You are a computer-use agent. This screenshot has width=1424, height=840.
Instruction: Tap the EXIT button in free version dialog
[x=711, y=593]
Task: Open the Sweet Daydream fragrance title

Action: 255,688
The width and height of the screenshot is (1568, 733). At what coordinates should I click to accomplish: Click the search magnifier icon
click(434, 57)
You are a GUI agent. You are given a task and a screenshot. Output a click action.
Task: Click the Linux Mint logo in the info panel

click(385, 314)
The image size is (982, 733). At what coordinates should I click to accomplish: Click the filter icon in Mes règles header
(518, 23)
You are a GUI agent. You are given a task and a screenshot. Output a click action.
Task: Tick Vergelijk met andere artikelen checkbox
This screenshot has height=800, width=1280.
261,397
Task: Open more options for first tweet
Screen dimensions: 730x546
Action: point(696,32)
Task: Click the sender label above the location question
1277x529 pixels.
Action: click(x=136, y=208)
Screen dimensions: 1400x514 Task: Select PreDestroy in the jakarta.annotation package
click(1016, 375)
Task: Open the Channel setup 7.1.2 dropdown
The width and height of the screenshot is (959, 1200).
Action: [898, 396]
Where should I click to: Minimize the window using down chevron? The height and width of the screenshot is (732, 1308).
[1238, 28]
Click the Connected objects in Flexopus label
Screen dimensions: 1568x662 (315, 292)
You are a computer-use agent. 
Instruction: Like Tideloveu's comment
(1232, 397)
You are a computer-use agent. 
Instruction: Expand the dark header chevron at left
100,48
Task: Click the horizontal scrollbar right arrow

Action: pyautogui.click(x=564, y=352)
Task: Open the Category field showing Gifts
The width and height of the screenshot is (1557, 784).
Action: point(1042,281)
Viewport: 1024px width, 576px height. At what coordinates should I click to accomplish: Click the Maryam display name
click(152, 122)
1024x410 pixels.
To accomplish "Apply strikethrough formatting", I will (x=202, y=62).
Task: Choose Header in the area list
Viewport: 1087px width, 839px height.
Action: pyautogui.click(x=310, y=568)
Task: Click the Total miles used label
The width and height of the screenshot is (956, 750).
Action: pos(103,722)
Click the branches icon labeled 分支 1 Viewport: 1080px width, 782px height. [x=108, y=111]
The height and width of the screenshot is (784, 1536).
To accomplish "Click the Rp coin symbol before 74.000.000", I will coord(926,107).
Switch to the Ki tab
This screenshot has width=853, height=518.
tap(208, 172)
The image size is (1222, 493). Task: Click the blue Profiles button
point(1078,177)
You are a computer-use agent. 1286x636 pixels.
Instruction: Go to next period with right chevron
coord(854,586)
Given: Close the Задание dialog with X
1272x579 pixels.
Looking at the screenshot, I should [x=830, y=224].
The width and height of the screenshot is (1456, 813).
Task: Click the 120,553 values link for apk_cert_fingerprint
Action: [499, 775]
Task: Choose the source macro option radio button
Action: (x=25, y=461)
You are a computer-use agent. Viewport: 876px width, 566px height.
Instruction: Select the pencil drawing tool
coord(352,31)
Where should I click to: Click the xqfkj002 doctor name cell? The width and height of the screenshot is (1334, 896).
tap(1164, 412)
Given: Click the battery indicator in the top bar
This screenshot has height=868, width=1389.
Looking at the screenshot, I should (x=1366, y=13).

####

WHAT IS REQUIRED:
Rewrite the rows from the line holding "The width and height of the screenshot is (1568, 733)." through the line holding "Action: [898, 396]", inclusive, replacing "checkbox" with "check box" and leaving everything else unchanged.

EXERCISE RESPONSE:
The width and height of the screenshot is (1568, 733). At what coordinates should I click to accomplish: Click the search magnifier icon
click(434, 57)
You are a GUI agent. You are given a task and a screenshot. Output a click action.
Task: Click the Linux Mint logo in the info panel

click(385, 314)
The image size is (982, 733). At what coordinates should I click to accomplish: Click the filter icon in Mes règles header
(518, 23)
You are a GUI agent. You are given a task and a screenshot. Output a click action.
Task: Tick Vergelijk met andere artikelen check box
This screenshot has height=800, width=1280.
261,397
Task: Open more options for first tweet
Screen dimensions: 730x546
Action: point(696,32)
Task: Click the sender label above the location question
1277x529 pixels.
Action: click(x=136, y=208)
Screen dimensions: 1400x514 Task: Select PreDestroy in the jakarta.annotation package
click(1016, 375)
Task: Open the Channel setup 7.1.2 dropdown
The width and height of the screenshot is (959, 1200).
Action: [898, 396]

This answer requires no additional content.